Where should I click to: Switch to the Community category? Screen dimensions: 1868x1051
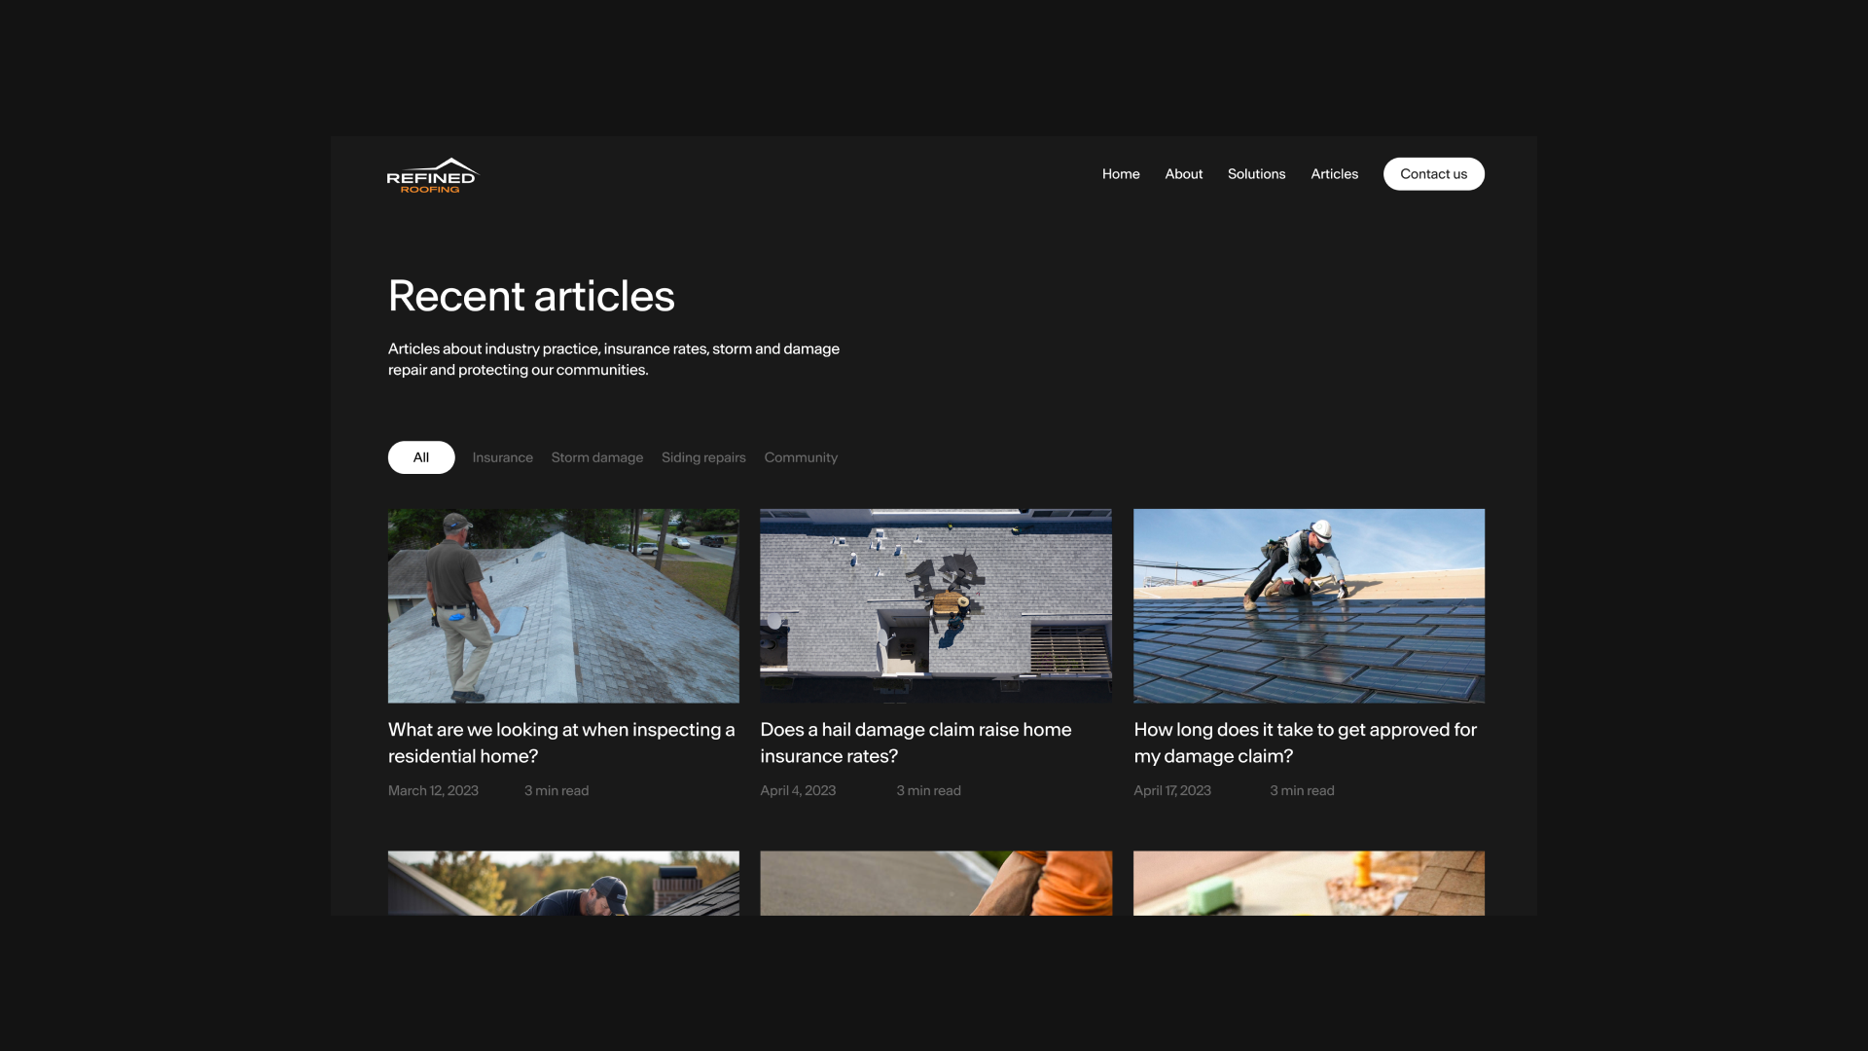(800, 457)
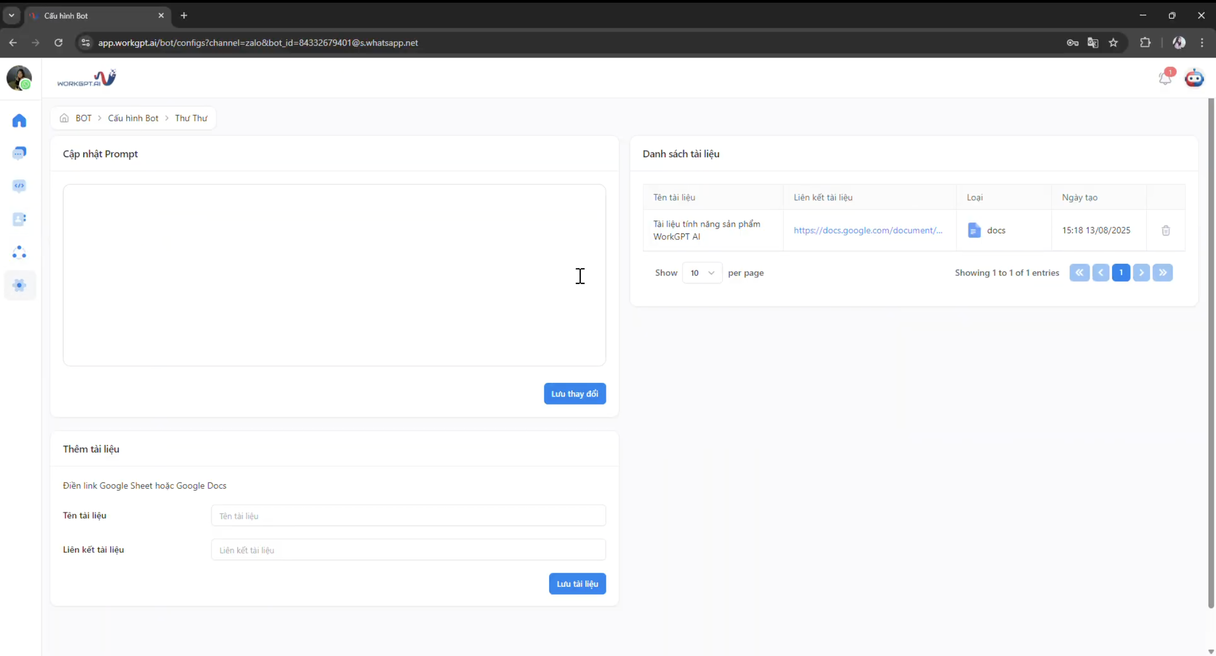Open the code embed sidebar icon
Screen dimensions: 1216x656
19,186
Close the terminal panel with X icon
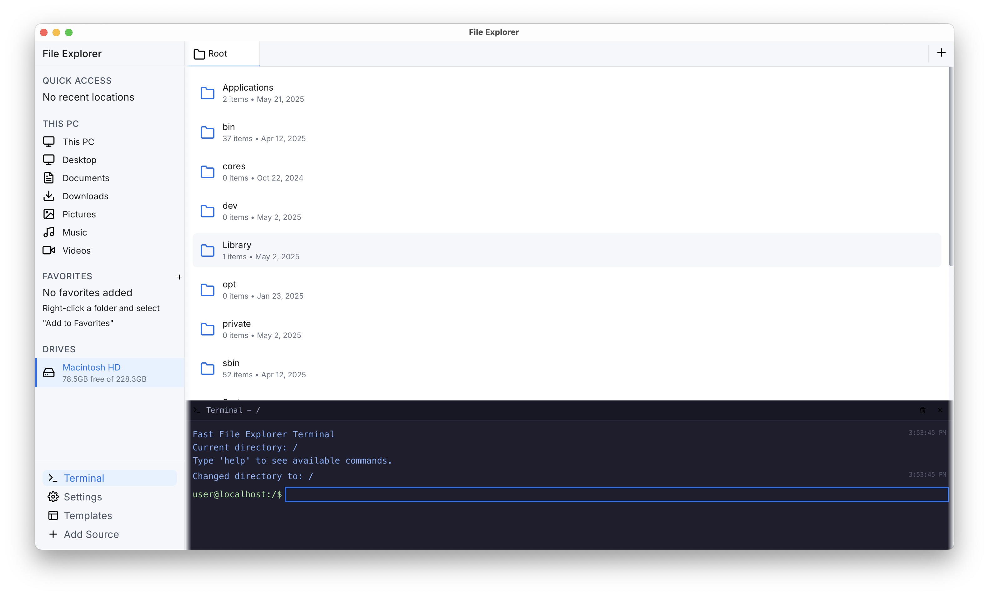This screenshot has width=989, height=596. (x=940, y=410)
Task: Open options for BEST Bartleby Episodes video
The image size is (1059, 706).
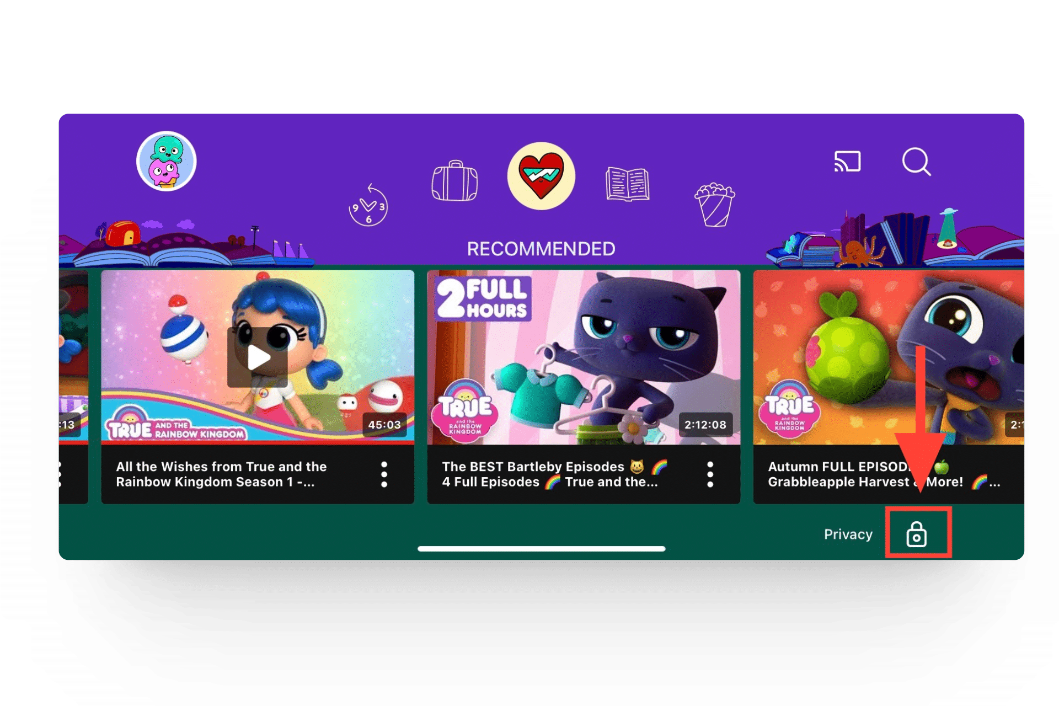Action: tap(710, 474)
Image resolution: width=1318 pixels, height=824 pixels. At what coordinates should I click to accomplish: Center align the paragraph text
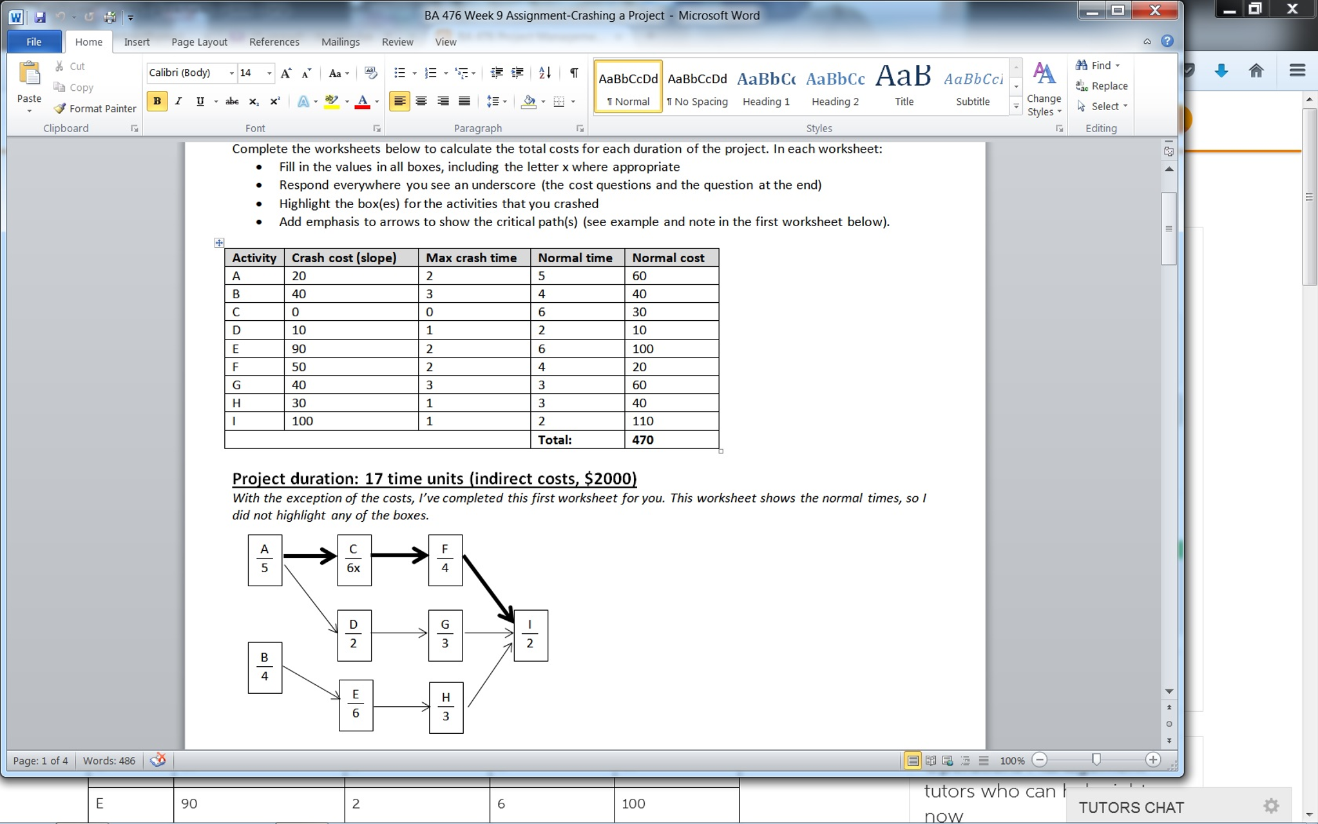tap(421, 102)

### Exercise details
Where an entry holds a picture, leave the picture out and output the rest exactly.

### Result of this task
Where should I click to: Switch to the Community category? Screen dimensions: 1868x1051
(800, 457)
Open the code embed sidebar icon
Screen dimensions: 1216x656
19,186
Close the terminal panel with X icon
This screenshot has width=989, height=596. (x=940, y=410)
Task: Open options for BEST Bartleby Episodes video
The image size is (1059, 706).
Action: tap(710, 474)
Image resolution: width=1318 pixels, height=824 pixels. At what coordinates should I click to accomplish: Center align the paragraph text
tap(421, 102)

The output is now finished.